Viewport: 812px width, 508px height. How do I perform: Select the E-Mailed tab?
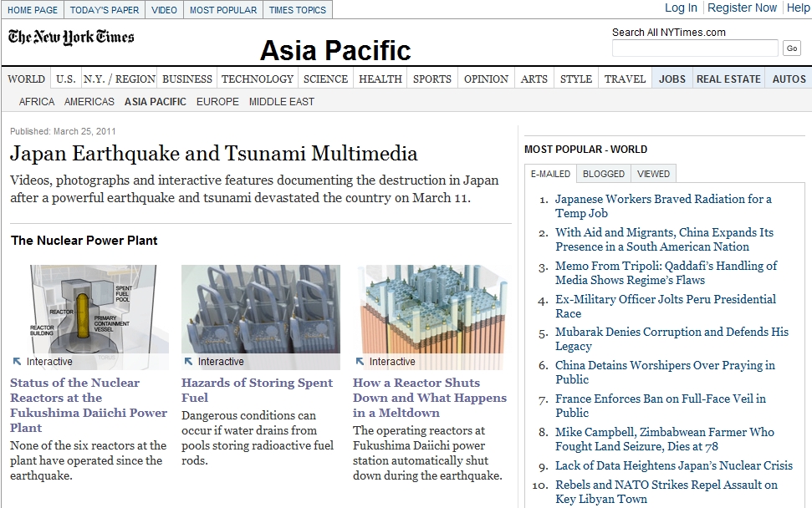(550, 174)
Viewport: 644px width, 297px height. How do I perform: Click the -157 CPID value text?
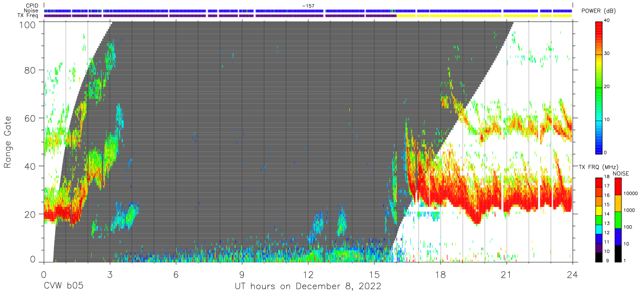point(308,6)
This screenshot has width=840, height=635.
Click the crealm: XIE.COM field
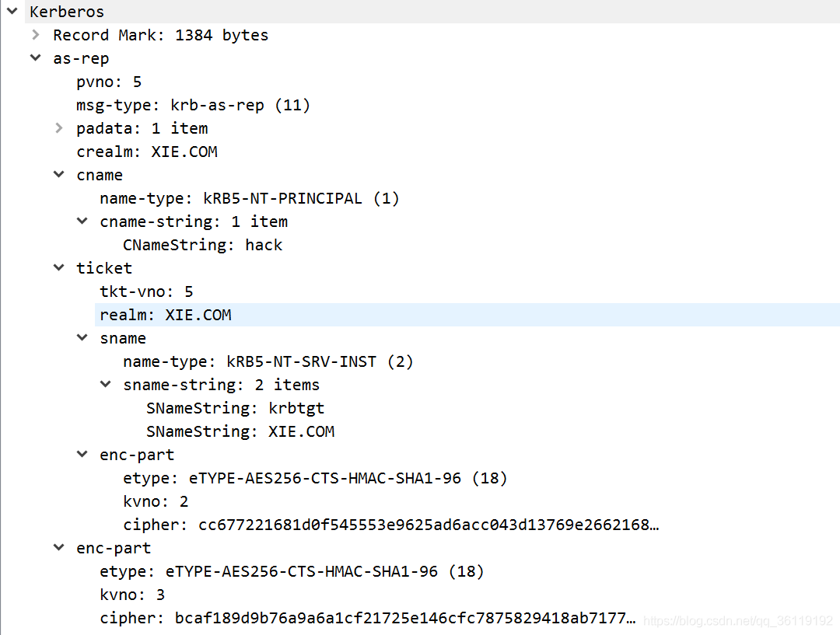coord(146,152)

* * *

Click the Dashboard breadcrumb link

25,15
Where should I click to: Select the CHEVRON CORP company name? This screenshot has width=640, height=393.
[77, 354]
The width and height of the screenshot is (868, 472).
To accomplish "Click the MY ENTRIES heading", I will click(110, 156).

What to do: Return word for word the lines of the listing above, starting at the line with "Viewport: 812px width, 508px" and ending at the line with "This screenshot has width=840, height=635.", both included. Pictures do not belong in the copy.

Written answer:
Viewport: 812px width, 508px height. How do I perform: Select the E-Mailed tab?
(550, 174)
Viewport: 644px width, 297px height. How do I perform: Click the -157 CPID value text?
point(308,6)
This screenshot has width=840, height=635.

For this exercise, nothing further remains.